Figure 3. Cell-Intrinsic Defect in CD8⁺ T Cell Memory in the Absence of PD-1.

(A) (top) Representative plots of WT (black) and PD-1 KO (red) P14 cells in the lung and spleen 7 days after X31-GP33 infection. Numbers indicate frequencies of P14 cells as percentages of CD8⁺ T cells (top). Summaries of frequencies and numbers of P14 cells (bottom). (B) Flow cytometric analysis of BrdU incorporation by WT and PD-1 KO P14 cells at day 7 p.i. Numbers indicate the fraction of BrdU⁺ P14 cells. Representative plots from the spleen (left).

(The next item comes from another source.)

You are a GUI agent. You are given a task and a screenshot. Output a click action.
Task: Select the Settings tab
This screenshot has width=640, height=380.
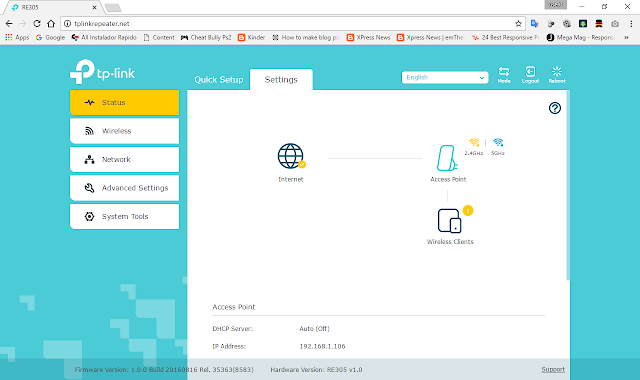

Summary of BrdU⁺ P14 cells in the indicated organs (right). (C) Longitudinal analysis of WT and PD-1 KO P14 cell numbers in the lung during primary X31-GP33 infection. (D) Representative plots of intracellular cytokine staining for IFNγ and TNF-α (left) in WT and PD-1 KO P14 cells from spleen (top) and lung (bottom) at day 47+ p.i. and quantification (right). (E and F) Longitudinal analysis of KLRG1 and CD127 (E) and CD122 (F) expression on transferred PD-1 KO and WT P14 cells on days 8, 20, and 30 p.i. in the lung. (G) Representative plots of WT and PD-1 KO P14 cells at day 35 p.i. with X31-GP33 (day 35, left) and 7 days after rechallenge with PR8-GP33 (day 42 after primary infection, right). Numbers indicate frequencies of P14 cells as percentages of CD8+ T cells. A summary of numbers of P14 cells pre- and post-rechallenge is shown (right). Numbers above the bars indicate the fold change between day 35 and day 42 (7 days after rechallenge). Data are representative of 3–4 independent experiments with 4–6 mice per group and represented as mean ± SEM. Significance was assessed using Student’s t test; ns, not significant; *p < 0.05, **p < 0.01, ***p < 0.001. See Figures S5 and S6 for supporting data.